Basic supervisor Chris Ballard & Co. seemed able to envision this from the beginning. Richardson’s tantalizing talent overcame concerns about his lack of experience.

“He’s got to come in and make a living like all the players we bring in. Let’s not expect him to be Superman from Day 1,” Ballard said the night Indianapolis drafted Richardson. “I think history has shown that there aren’t many of them that are Superman from day 1. Some of them take two or three years to become a really good player.

“They gave us a chance to let those guys get together and play. They’re having some struggles and once they’ve started working through the scrimmages and ultimately their ability, the more they play, their ability will come through.”

Everyone from Tom Brady to I’m Sick has talked about the lack of quarterback development and the quickness NFL teams use to get those players going. Probably no one has said it better than Vikings head coach Kevin O’Connell: “I think organizations fail young quarterbacks before young quarterbacks fail organizations.”

The one who has had the playing field in Indianapolis is dehydrated to resolve himself at this level. It’s a franchise that preached resilience for Richardson 18 months ago, but it’s also a franchise that can carry a banner by producing the NFL’s top four.

The verdict for recruiting Richardson was usually a collaboration with Irsay, Ballard and Steichen. But in a draft with Bryce Young and CJ Stroud, Richardson became, above all, the person with the most power in that trend.

“If we had the first pick in the draft, we would probably take Anthony,” Irsay instructed reporters closest to the draft. “That’s how much we liked it.”

“I always felt Richardson was going to be the guy we went with, from the beginning.”

What many around the league are trying to understand is how the plan for Richardson was so temporarily thwarted. Steichen took over Richardson’s bench in this presentation, and assets imagine the coach making that decision signifies some degree of misalignment between the general supervisor and the training staff.

“What are you really playing for? The playoffs to keep your job? If you win nine games and don’t make the playoffs, it was a lost season,” said one high-ranking executive. “When you make the playoffs and lose, it’s still a misuse of your company’s past. If you’re more concerned about your job and job security, does that really help that? Since you’re going to relive it after 12 months. That part of this doesn’t make sense to me seems very shortsighted.

“You’re going to have to endure the pain. You want it now or later. You’ve compromised the fourth choice with the pain.”

Ballard is 58-64-1 as general manager, with 4 successful seasons out of seven years. He has two playoff appearances and one victory. The quarterback decided to be the savior of the franchise in the post-Andrew Success years and was simply benched indefinitely. The Colts, despite being 4-4, are a game and a half away (plus losing the tiebreaker to Houston) for the AFC South section.

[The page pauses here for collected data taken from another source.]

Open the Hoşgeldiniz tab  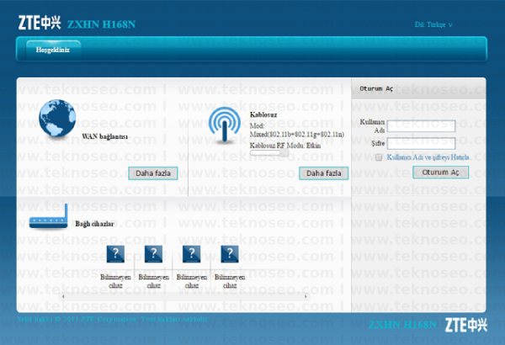tap(53, 50)
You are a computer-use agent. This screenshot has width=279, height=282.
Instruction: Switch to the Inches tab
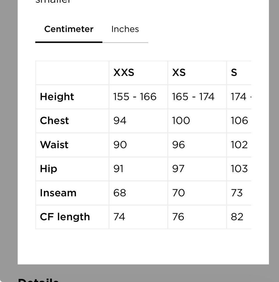pyautogui.click(x=125, y=29)
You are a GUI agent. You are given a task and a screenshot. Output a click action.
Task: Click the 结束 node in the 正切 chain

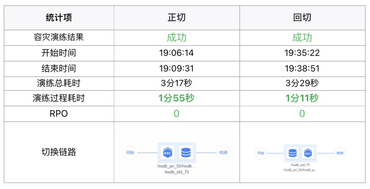223,152
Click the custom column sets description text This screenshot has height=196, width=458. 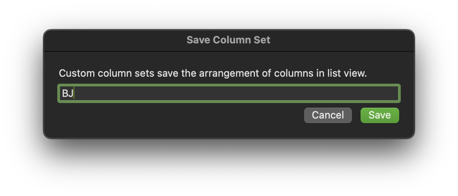tap(212, 73)
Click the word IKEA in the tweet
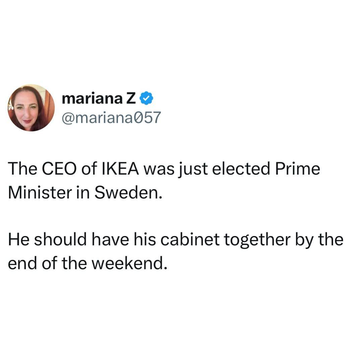This screenshot has height=362, width=362. (x=120, y=169)
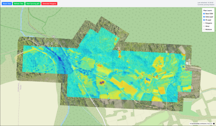Show the Moisture layer

point(204,30)

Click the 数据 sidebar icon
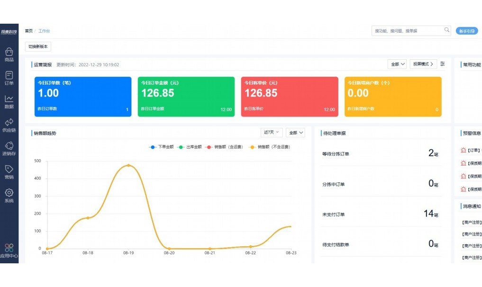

Ballard is now in his eighth season as a regular supervisor, replacing the fired Ryan Grigson in 2017. He managed to be left at the altar by Josh McDaniels by hiring Frank Reich, and then signed a five-year contract extension through the 2026 season, the closest he has come to an 11-5 campaign in 2020. Despite the protests from Ballard, Irsay hired Jeff on Saturday as interim coach before Ballard helped ink Shane Steichen ahead of the 2023 season.

Since Ballard took over as general manager, the Texans, Titans and Jaguars have won the AFC South title at least twice. Ballard has yet to win it once.

Now, their career-defining draft pick has been benched, and their best-laid plan has long since gone awry.